My wife and I watch a lot of movies on Turner Classic Movies (TCM). A recurring theme is about criminal enterprises. In 1930's and 1940's movies, the bad guys were into bootlegging and associated entertainment, the numbers racket, gambling and loan sharking.
Bootlegging was mostly done away with by repeal of prohibition, except in states like Mississippi that continued prohibition except for local option beer and wine. (Mississippi figured out a way to capture revenue from the illegal sales of liquor, while maintaining the moral purity of formal prohibition.)
Bootleggers were awash with cash and had to invent other enterprises. Some even invested in legitimate businesses. Joseph P. Kennedy, for example, went into movies.

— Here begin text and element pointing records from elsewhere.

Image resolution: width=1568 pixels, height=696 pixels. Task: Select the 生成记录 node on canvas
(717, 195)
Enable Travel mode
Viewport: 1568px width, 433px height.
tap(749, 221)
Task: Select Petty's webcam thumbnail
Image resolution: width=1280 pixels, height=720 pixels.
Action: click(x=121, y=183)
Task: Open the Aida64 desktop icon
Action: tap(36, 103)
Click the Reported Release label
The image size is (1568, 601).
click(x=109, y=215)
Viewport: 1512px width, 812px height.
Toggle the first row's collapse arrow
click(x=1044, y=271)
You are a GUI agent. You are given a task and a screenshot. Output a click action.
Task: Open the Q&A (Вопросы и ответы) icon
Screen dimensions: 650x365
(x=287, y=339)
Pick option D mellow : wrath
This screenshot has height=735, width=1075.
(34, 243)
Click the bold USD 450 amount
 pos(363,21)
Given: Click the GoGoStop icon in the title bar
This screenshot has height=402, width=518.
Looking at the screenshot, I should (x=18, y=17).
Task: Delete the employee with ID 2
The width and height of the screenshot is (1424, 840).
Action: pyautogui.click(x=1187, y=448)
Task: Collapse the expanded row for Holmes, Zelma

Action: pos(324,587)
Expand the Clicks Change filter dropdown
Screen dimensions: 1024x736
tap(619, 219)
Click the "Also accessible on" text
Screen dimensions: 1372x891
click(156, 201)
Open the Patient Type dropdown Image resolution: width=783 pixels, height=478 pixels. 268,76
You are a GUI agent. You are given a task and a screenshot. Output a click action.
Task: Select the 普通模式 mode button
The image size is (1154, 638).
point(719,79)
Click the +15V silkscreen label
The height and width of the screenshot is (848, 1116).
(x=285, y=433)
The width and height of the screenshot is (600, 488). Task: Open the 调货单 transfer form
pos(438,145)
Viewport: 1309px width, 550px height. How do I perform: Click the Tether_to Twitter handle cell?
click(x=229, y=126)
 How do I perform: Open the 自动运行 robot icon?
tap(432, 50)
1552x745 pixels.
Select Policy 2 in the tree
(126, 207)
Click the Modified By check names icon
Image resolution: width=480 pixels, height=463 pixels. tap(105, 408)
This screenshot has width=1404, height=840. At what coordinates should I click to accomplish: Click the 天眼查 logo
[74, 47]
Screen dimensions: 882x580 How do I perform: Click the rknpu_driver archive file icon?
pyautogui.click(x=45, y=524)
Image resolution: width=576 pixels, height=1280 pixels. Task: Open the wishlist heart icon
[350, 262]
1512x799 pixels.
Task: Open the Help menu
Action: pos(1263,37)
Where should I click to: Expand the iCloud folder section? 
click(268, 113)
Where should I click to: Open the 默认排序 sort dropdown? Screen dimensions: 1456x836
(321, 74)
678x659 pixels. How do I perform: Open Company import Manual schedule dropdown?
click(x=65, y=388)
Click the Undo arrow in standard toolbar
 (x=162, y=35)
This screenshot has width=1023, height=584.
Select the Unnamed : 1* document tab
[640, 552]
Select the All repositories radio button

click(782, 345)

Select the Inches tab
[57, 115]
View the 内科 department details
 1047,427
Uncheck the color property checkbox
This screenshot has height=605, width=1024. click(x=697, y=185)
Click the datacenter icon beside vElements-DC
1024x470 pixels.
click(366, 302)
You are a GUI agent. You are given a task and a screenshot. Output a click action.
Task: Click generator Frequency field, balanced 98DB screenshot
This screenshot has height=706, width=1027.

In the last three or four decades, state governments have muscled into territory formerly controlled by mobsters and racketeers. The numbers game, for example, has been largely taken over by state lotteries. Gambling has migrated to casinos, many on native American reservations. States across the country either have their own ABC stores or regulate alcohol sales to their own benefit.
What's an honest bootlegger to do?
And now banks and other financial institutions regulated by the states and the federal government have moved into loan sharking in a big way. Much of the discussion at last night's Republican Party presidential debate was devoted to a plea for less regulation in order to free financial institutions interested in expanding the loan sharking business.
The struggle between the lending (creditor) class and the borrowing (debtor) class is an ancient one wherever there is a money economy. When you hear people speaking about "sound money," you know the speaker is representing the interests of the creditor class. In the late nineteenth century, the dispute was over use of gold alone or both gold and silver for coinage. William Jennings Bryan's famous "cross of gold" speech addressed the issue.
Today the same class and their lackeys rail against any inflation, no matter how slight, in favor of minimal regulation (if any at all) of financial institutions, in favor of draconian restrictions on bankruptcy and so forth.
It seems we have exchanged mobsters for banksters.